Schiavoni, a 2001 OU alumnus, began his campaign nearly a year ago and has spent every day in a different part of Ohio. He said his sights are set on college campuses in the upcoming months. He said he is planning on going to Ohio State University, Kenyon University, Oberlin College and — of course — his alma mater.
“Young people are the key to this next election,” he said. “As I travel the state, young people want to be involved in this next election because they know it’s important.”
Schiavoni said he will participate in OU’s homecoming parade Oct. 7, but, as of press time, he does not know if he will hold any other events.
Although he will be walking with them in the parade, OU College Democrats has not yet endorsed a candidate and will not until the spring primary.
“We’re really excited about that,” OU College Democrats President Ashley Fishwick said of Schiavoni coming to Athens. “It’s good to see a candidate who’s really engaged with students.”
At 37 years old, Schiavoni is the youngest governor candidate. He said this gives him an advantage when it comes to garnering college students’ votes.
“I understand the concerns (of students),” he said. “I understand we need to give young people incentives to stay and build their lives here.”
Schiavoni said he will establish fellowships to get young people involved in his campaign.
Schiavoni said a main focus of his campaign is advocating for the alleviation of student debt. He will roll out a bill next week to assist in financing homes for first-time buyers with student debt.

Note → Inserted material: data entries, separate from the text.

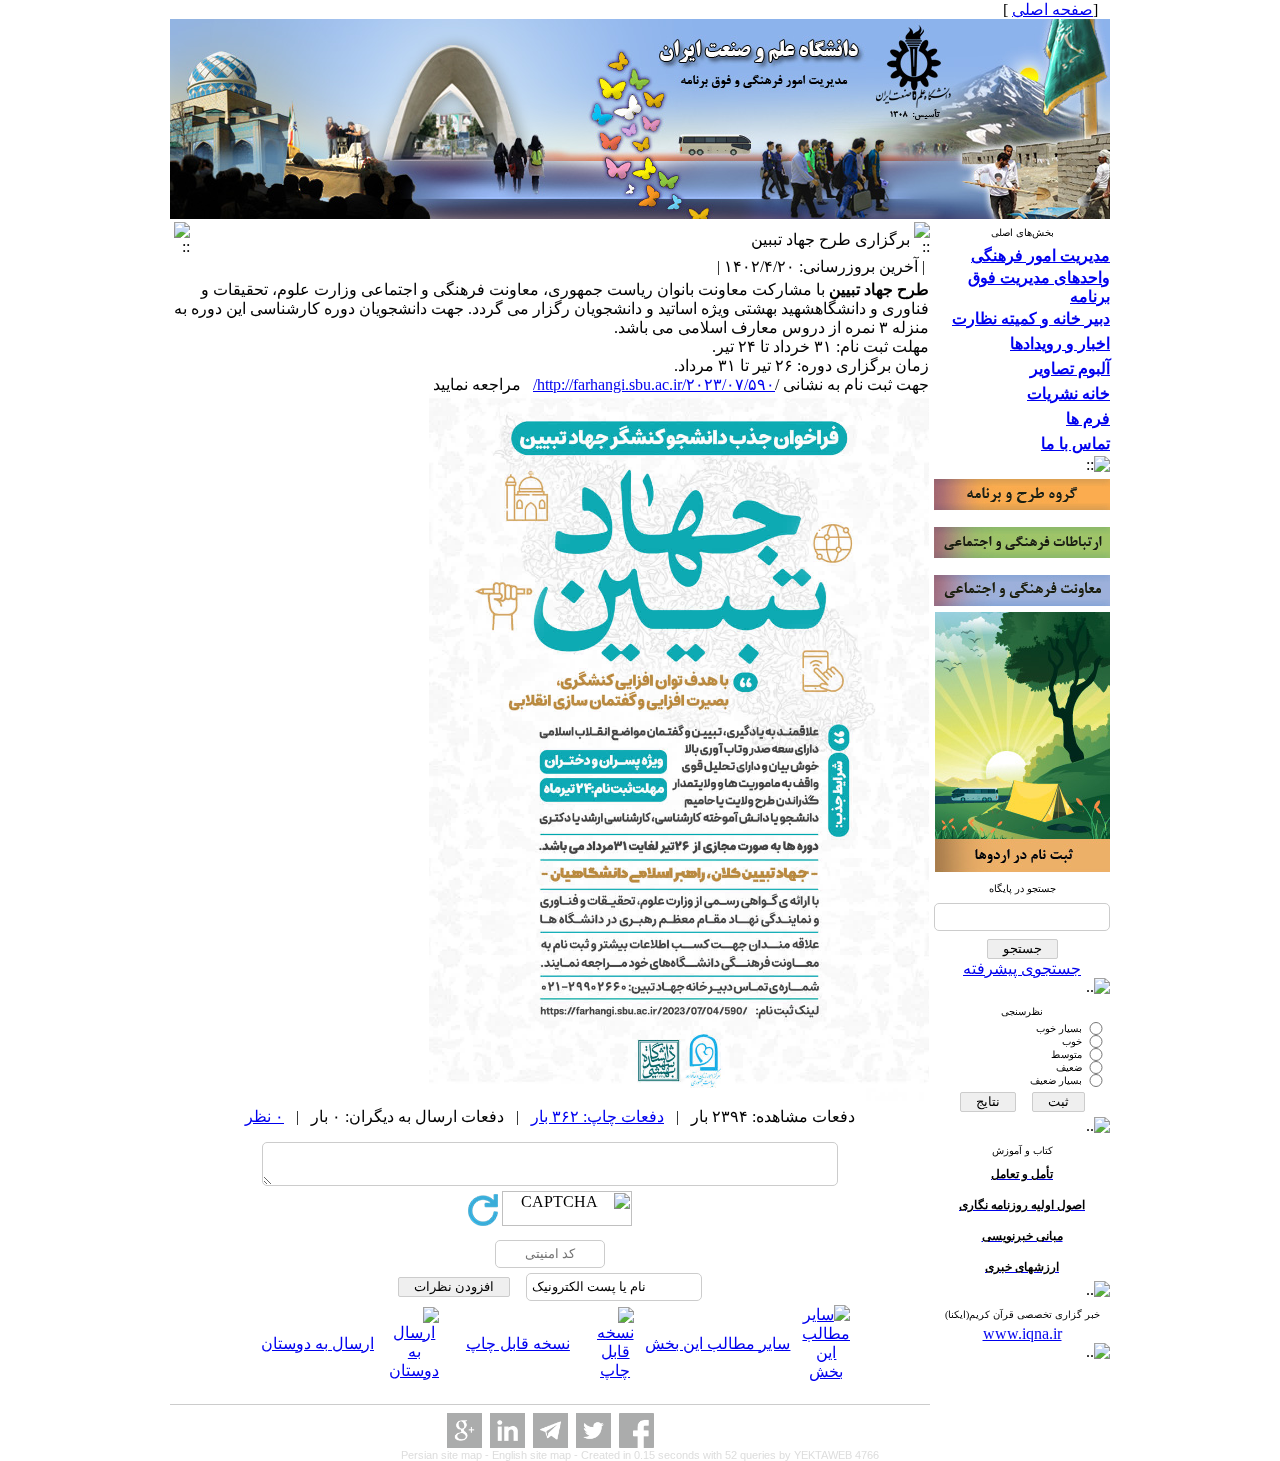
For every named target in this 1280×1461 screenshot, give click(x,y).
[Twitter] (593, 1430)
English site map (533, 1455)
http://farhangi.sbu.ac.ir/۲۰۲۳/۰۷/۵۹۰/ (654, 384)
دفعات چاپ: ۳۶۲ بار (597, 1116)
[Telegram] (550, 1430)
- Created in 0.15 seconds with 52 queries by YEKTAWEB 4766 (726, 1455)
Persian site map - (446, 1455)
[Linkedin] (507, 1430)
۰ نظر (264, 1116)
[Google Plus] (464, 1430)
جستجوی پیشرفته (1022, 968)
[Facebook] (636, 1430)
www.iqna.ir (1022, 1333)
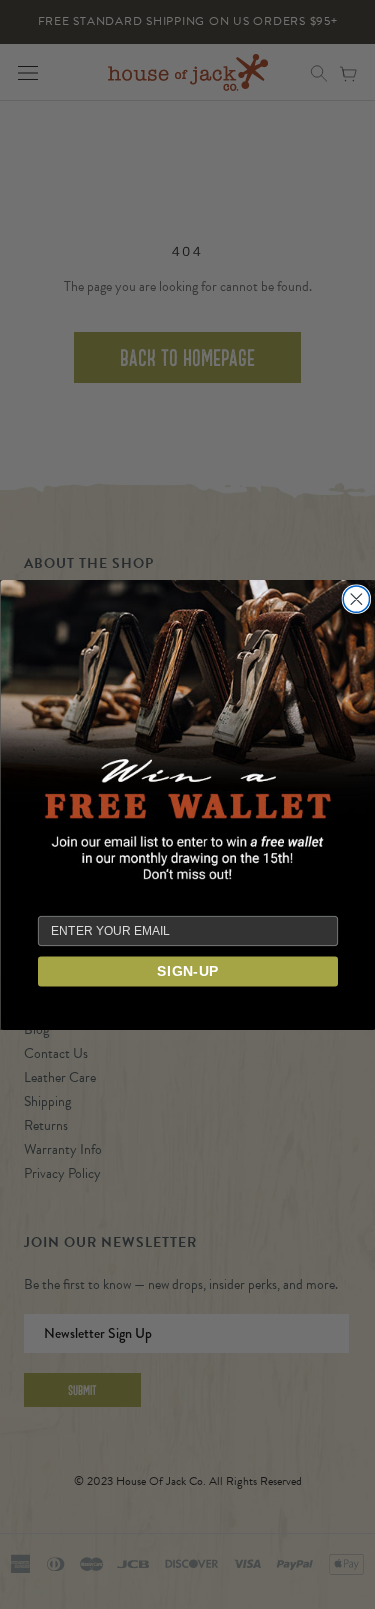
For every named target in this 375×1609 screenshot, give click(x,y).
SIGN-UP (188, 971)
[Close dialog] (356, 599)
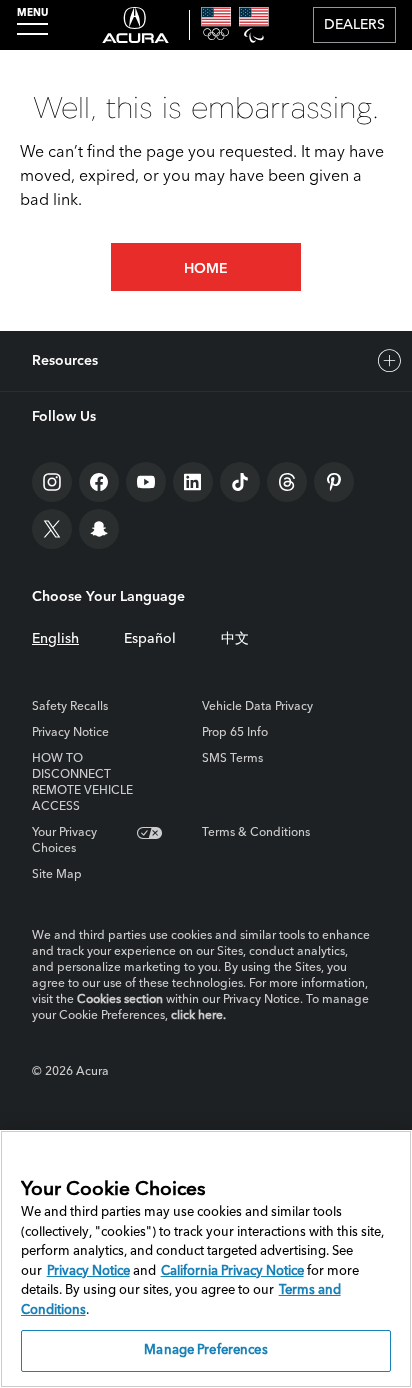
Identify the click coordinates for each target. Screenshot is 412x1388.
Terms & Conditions (256, 833)
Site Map (57, 875)
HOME (206, 269)
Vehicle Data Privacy (257, 707)
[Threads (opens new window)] (287, 482)
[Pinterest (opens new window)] (334, 482)
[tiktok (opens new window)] (240, 482)
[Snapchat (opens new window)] (99, 529)
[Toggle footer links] (390, 361)
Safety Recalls (70, 707)
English (55, 639)
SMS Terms (232, 759)
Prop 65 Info (235, 733)
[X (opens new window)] (52, 529)
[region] (206, 1259)
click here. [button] (198, 1016)
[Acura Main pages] (135, 25)
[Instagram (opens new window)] (52, 482)
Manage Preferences (205, 1350)
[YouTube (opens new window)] (146, 482)
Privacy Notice (70, 733)
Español (150, 639)
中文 (235, 639)
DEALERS (354, 25)
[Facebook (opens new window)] (99, 482)
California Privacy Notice (232, 1271)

“We want young people to stay and prosper in Ohio,” he said. “I’m somebody that is concerned about your future and keeping you in the state. I know we have to have incentive programs.”
Sam Miller, former president of the College Democrats, said she is interested in several candidates, and Schiavoni is one of them.
“Oftentimes in politics, we see older people pretending to understand the issues of young people,” she said. “He was a Bobcat. He wasn’t in college that long ago. He understands that college is really expensive and is trying to fix that. His youth really attracts college students to him.”